Archbishop of Canterbury calls for a ceasefire in Gaza and Israel

Published January 2, 2009

In a statement issued on the eve of the new year, Archbishop of Canterbury Rowan Williams urged all those who have the power to end the spiralling violence in Gaza to do so. “I want to express my grief and sympathy for the innocent lives lost,” he wrote. “People of all faiths in this country will want to join their voices to the statements of the Christian Muslim Forum and the Council of Christians and Jews in urging a return to the ceasefire and efforts to secure a lasting peace.”Archbishop Willliams noted that these events tragically illustrate “the fact that the cycle of mutual threat and retaliation have no lasting effect except to reinforce the misery and insecurity of everyone in the region….

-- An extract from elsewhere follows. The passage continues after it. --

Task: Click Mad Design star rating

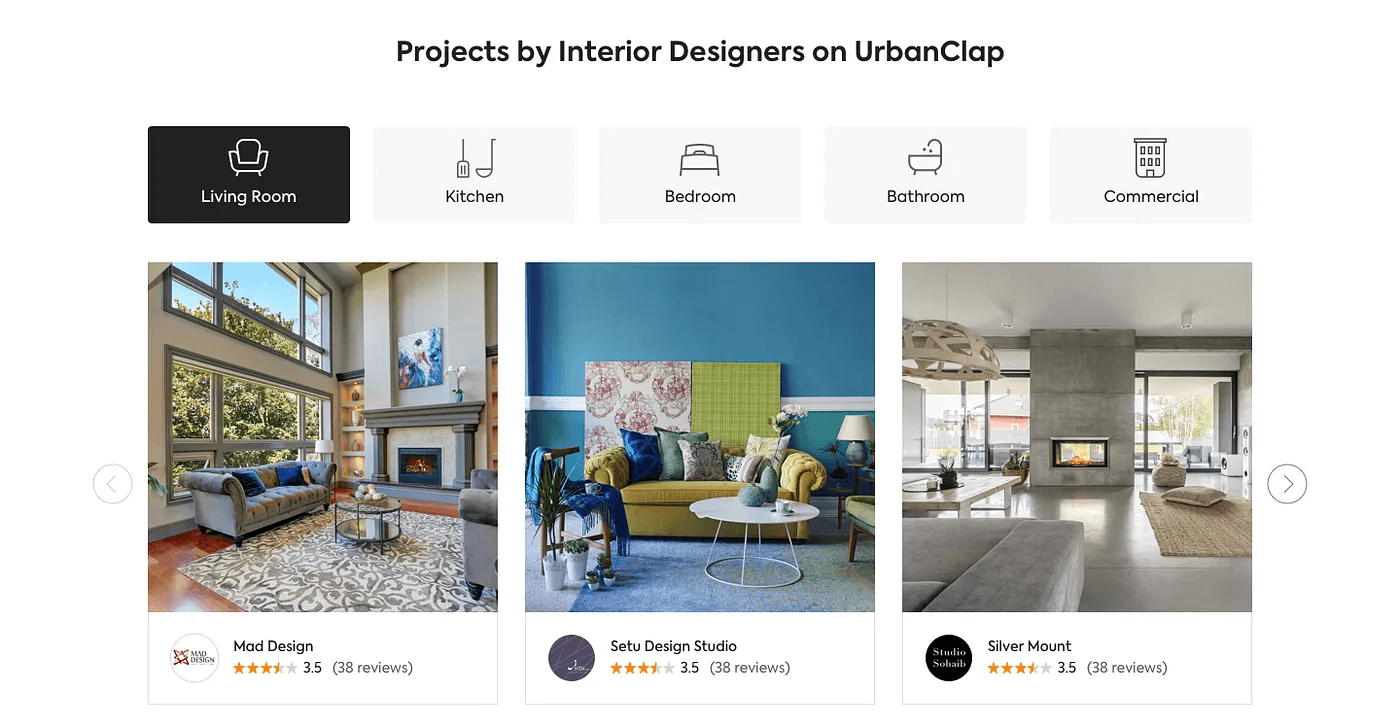Action: tap(265, 668)
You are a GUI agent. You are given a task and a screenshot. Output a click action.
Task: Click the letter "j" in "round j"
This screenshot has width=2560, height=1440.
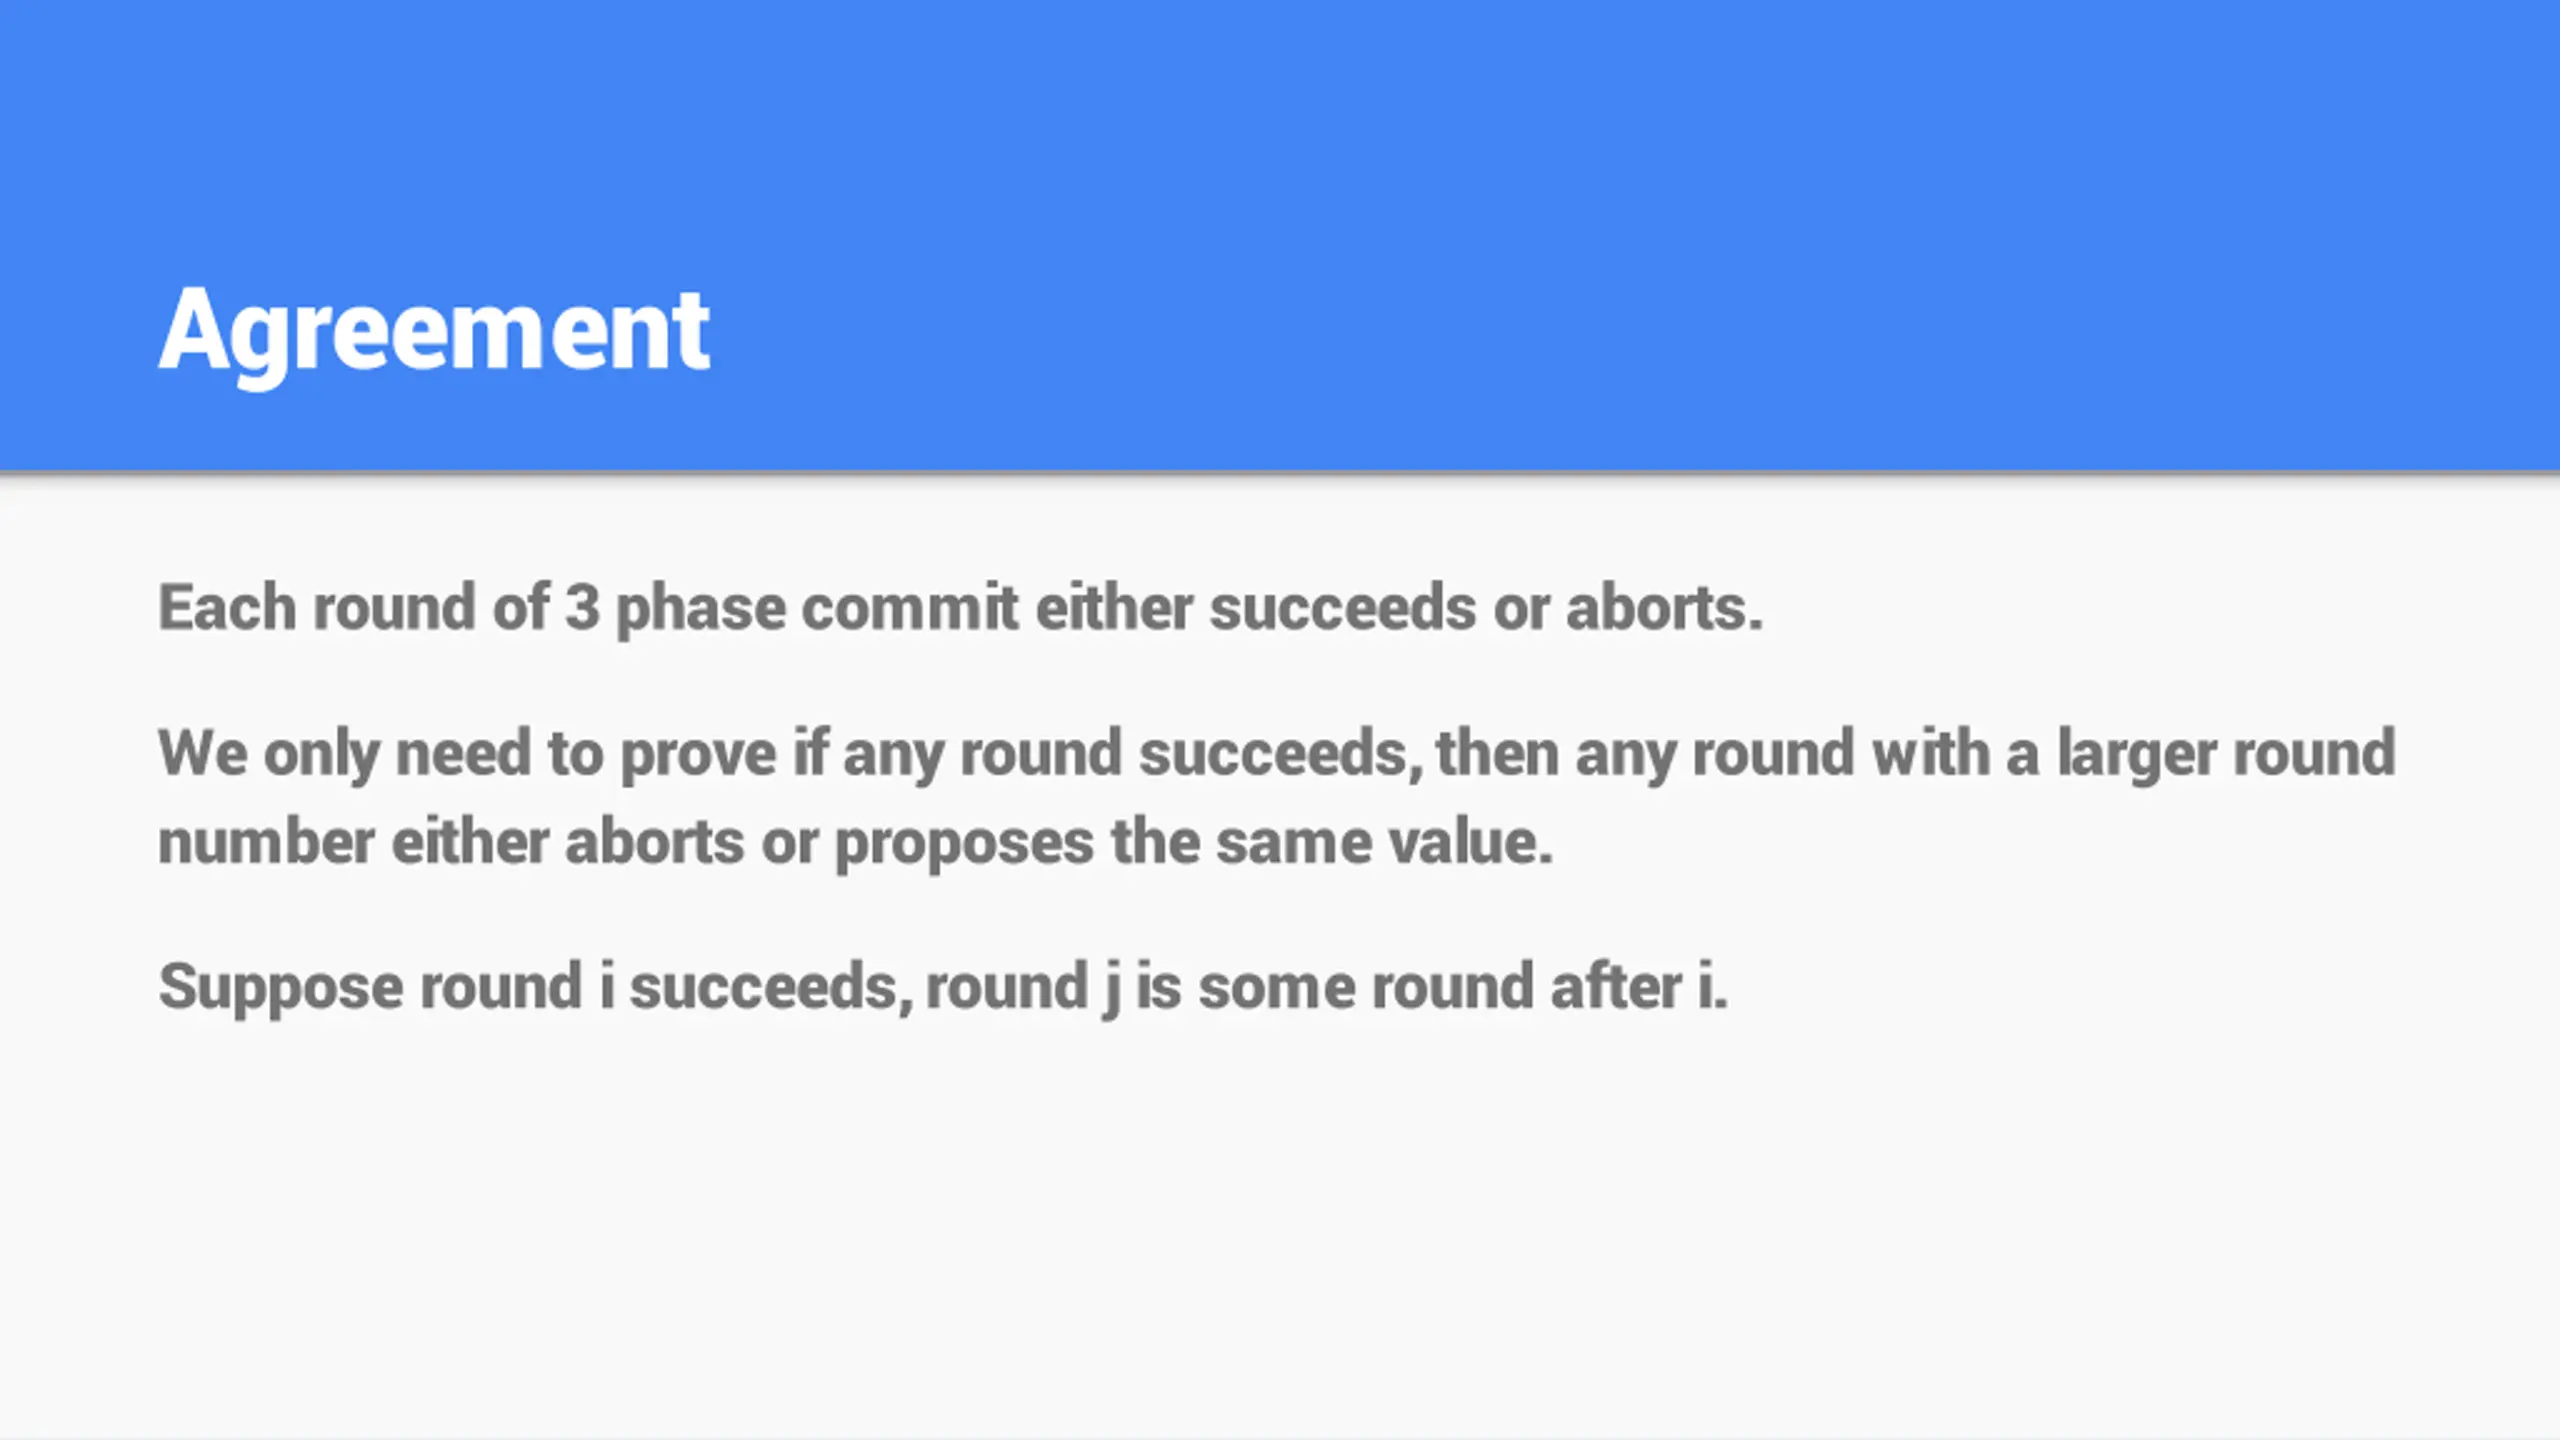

Those raising the stakes through the continuation of indiscriminate violence seem to have forgotten nothing and learned nothing. It must surely be clear that, whilst peace will not wipe out the memory of all past wrongs, it is the only basis for the future flourishing of both the Israeli and Palestinian peoples.”He added that “urgent humanitarian needs have arisen through the attacks on Gaza and Israel and they demand a generous response to local appeals for support, such as that issued by the Anglican diocese of Jerusalem for its hospital in Gaza. But this humanitarian response, both local and international, needs to be matched by redoubled efforts in the political sphere.” Archbishop Williams’ statement suggested that the outgoing and incoming presidents of the United States might work together to help achieve a truce in the conflict. “The Anglican Communion worldwide stands alongside other religious communities and humanitarian organizations in its commitment to supporting any such initiative. Without such a sign of hope, the future for the Holy Land and the whole region is one of more fear, innocent suffering and destruction.”There was no sign that such calls for a return to a ceasefire were heard on the first day of the new year. The Globe and Mail reported that Israeli warplanes carried out 60 sorties against Hamas targets on Jan. 1, hitting Gaza’s parliamentary buildings, other government structures, a mosque, the homes of a dozen alleged Hamas operatives as well a number of the tunnels to Egypt that have served to bring in supplies and weapons. The death toll among Gazans was reported to have risen to more than 400 with 2,000 injured. Four Israelis have died in rocket attacks and dozens have been injured since Israel launched its attacks on Dec. 27.